If $t$ is any real number, then I can find a strictly increasing sequence $(t_n)$ of real numbers converging to $t$. E.g. $t_n = t - \frac{1}{n}$ would do.
Does this generalize to arbitrary partially ordered sets $(P,\leq)$? If $t$ is an element in $P$, then is there a sequence $(t_n)$ in $P$ such that it is strictly increasing (i.e., $t_n\leq t_{n+1}$ and $t_n \neq t$ for every $n$) and converges to $t$ (i.e., for every $s$ in $P$ there is an integer $n$ such that $t_n\leq s$)?
My guess is that the answer is no, that it fails for sufficiently large partially ordered sets, but I do not know of a counterexample. I looked a bit into ordinal numbers, thinking that I might find an answer / counterexample there, but I am not at all familiar with that area. Any help would be appreciated!
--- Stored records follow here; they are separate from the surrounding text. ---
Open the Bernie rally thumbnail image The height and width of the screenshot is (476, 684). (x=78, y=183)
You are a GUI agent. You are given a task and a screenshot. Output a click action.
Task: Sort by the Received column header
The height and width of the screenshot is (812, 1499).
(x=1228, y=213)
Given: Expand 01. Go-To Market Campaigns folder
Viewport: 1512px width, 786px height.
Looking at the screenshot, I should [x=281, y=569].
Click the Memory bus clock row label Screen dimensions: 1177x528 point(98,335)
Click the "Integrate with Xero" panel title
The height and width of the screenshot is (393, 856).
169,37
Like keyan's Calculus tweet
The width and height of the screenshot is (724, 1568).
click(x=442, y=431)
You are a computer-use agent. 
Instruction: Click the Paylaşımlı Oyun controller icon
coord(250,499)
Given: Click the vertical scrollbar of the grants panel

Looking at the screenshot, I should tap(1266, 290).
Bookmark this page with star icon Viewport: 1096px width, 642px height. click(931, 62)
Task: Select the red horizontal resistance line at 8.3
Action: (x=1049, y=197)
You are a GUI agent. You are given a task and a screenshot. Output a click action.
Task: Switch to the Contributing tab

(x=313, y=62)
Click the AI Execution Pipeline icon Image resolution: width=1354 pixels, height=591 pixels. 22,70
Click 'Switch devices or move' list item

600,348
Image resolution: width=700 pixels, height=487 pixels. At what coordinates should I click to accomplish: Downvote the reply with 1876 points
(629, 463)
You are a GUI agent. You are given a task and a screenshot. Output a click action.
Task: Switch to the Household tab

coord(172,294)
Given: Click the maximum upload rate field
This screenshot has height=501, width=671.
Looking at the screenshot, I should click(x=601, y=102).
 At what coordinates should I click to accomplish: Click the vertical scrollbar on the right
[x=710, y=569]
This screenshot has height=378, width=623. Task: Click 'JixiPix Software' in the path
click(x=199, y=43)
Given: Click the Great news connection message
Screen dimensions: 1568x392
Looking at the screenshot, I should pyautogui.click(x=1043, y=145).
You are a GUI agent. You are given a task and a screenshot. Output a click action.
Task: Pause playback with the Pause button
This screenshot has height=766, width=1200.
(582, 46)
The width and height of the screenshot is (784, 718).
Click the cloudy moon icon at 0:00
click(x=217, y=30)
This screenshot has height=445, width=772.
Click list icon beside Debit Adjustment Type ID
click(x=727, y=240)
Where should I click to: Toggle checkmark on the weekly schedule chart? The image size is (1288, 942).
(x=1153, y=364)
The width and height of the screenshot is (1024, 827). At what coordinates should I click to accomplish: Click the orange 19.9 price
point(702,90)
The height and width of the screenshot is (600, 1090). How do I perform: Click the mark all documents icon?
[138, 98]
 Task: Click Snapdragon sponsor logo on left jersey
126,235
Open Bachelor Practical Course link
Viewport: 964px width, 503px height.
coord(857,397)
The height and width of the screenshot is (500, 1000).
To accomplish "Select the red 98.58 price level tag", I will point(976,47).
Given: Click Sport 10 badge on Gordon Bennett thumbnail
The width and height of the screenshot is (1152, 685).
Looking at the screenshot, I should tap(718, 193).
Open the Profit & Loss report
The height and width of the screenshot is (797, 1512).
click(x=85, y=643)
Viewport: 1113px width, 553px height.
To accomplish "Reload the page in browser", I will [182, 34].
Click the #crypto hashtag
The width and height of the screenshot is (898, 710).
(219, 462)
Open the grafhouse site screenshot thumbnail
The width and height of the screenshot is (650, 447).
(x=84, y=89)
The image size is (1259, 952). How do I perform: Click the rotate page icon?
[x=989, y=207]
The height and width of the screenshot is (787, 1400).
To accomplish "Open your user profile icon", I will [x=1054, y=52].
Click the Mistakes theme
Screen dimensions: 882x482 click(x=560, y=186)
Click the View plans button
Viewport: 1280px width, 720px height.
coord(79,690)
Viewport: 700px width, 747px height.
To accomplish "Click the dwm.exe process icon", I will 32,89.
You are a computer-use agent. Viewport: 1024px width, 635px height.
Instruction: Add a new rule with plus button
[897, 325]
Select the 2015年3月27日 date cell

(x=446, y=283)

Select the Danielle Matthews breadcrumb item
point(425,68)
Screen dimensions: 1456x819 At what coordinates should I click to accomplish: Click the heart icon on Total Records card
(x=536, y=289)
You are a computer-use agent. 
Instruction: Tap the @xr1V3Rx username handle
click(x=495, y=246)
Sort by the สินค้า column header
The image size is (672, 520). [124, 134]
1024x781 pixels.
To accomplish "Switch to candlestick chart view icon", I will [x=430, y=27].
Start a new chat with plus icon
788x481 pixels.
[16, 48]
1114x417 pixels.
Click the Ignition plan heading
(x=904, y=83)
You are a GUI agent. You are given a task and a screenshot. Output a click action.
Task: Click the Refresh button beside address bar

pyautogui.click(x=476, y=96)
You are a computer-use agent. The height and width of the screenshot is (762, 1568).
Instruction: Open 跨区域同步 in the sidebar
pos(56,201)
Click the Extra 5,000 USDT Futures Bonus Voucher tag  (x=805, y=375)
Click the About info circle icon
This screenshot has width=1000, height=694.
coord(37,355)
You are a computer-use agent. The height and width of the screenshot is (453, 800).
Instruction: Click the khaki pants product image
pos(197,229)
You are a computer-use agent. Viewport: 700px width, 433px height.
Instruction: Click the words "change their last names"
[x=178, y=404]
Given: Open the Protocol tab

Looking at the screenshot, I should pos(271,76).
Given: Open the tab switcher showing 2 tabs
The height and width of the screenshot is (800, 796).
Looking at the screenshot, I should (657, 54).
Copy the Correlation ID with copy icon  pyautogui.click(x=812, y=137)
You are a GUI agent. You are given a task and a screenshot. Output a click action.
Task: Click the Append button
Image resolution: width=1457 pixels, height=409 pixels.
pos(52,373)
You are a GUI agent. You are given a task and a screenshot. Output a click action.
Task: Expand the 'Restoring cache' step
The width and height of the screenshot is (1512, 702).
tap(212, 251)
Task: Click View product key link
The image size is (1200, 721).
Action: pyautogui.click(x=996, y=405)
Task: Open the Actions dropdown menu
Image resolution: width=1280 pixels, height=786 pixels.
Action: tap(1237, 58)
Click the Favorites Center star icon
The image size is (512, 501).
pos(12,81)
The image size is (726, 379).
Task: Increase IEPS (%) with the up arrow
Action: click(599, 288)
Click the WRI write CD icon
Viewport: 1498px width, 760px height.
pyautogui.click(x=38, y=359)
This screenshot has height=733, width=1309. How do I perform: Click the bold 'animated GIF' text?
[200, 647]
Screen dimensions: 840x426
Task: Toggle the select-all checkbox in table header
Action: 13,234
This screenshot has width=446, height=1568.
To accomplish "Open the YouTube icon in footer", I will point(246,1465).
Your guess is correct, and you were looking in the right place. Let $P$ be the set of ordinals $\alpha$ such that $\alpha\le\omega_1$, $\omega_1$ being the first uncountable ordinal. Suppose that $\langle\alpha_n:n\in\Bbb N\rangle$ is a strictly increasing sequence of ordinals less than $\omega_1$. Each $\alpha_n$ has only countably many predecessors, and each ordinal is by definition the set of its predecessors, so
$$\beta=\bigcup_{n\in\Bbb N}\alpha_n$$
is the union of countably many countable sets and hence is countable. The set $\beta$ is in fact an ordinal, the supremum of the ordinals $\alpha_n$, and it is strictly less than $\omega_1$, since $\omega_1$ has uncountably many predecessors. Thus, no sequence of smaller ordinals converges to $\omega_1$, the top element of $P$.